In the US, where many millions of people are unable to pay for health care, clinical trials are often marketed as a way to access free doctors’ appointments, scans, blood tests and treatment. One study compared insurance status in people who agreed to participate in a clinical trial with those who declined;7 participants are a diverse population, but still, those agreeing to be in a trial were seven times more likely to have no health insurance. Another study looked at strategies to improve targeted recruitment among Latinos, a group
with lower wages, and poorer health care, than the average:8 96 per cent agreed to participate, a rate far higher than would normally be expected.
These findings echo what we saw in phase 1 trials, where only the very poor were offering themselves for research.

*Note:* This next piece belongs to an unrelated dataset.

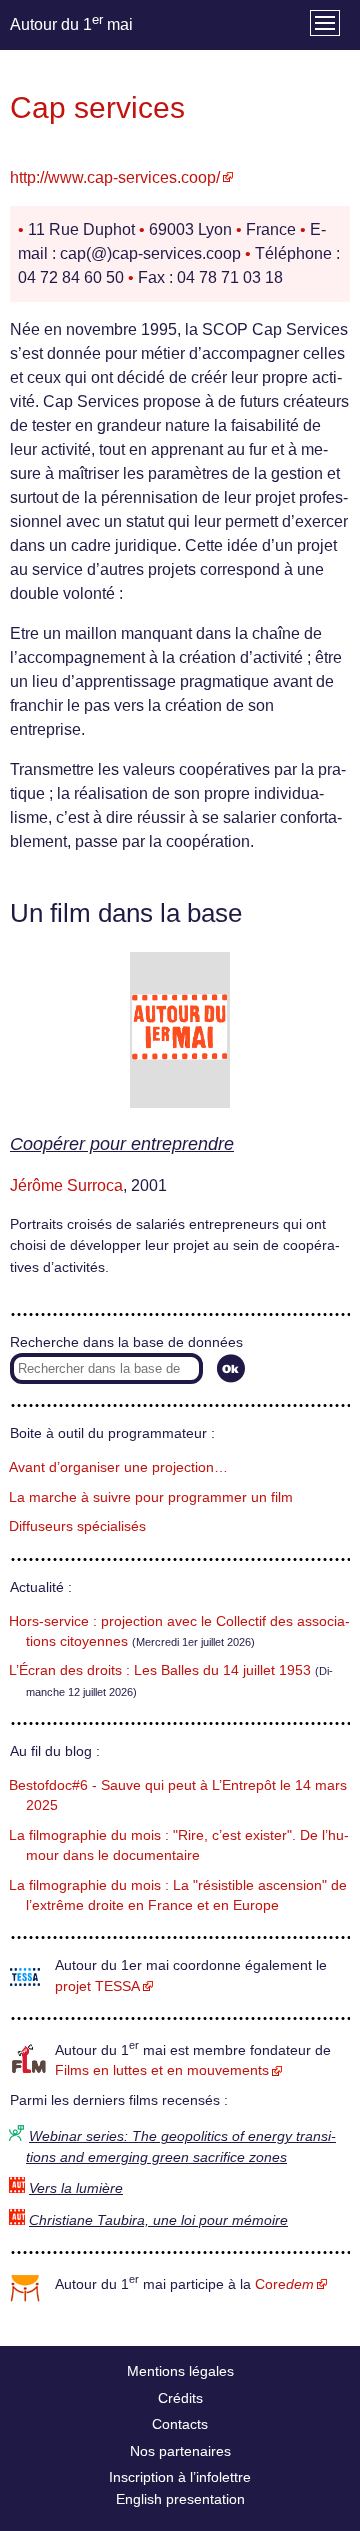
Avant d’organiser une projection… (118, 1467)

They also raise the same ethical question: trial participants are supposed to come from the population of people who could realistically benefit from the answers provided by that trial. If participants are the uninsured, and the drugs are only available to the insured, then that is clearly not the case.
But selective recruitment of poor people for trials in the USA is trivial compared to another new development, about which many patients − but also many doctors and academics – are entirely ignorant. Drug trials are increasingly outsourced around the world, to be conducted in countries with inferior regulation, inferior medical care, different medical problems and – in some cases – completely different populations.
‘CROs’ and trials around the world
Clinical research organisations are a very new phenomenon. Thirty years ago, hardly any existed: now there are hundreds, with a global revenue of $20 billion in 2010, representing about a third of all pharma R&D spending.9 They conduct the majority of clinical trials research on behalf of industry, and in 2008 CROs ran more than 9,000 trials, with over two million participants, in 115 countries around the world.
This commercialisation of trials research raises several new concerns. Firstly, as we have already seen, companies often bring pressure to bear on academics they are funding, discouraging them from publishing unflattering results and encouraging them to put spin on both the methods and the conclusions of their work. When academics have stood up to those pressures, the threats have turned into grim realities. What employee or chief executive of a CRO is likely to stand up to a company which is directly paying the bills, when the staff all know that the CRO’s hope for future business rides on how it manages each demanding client?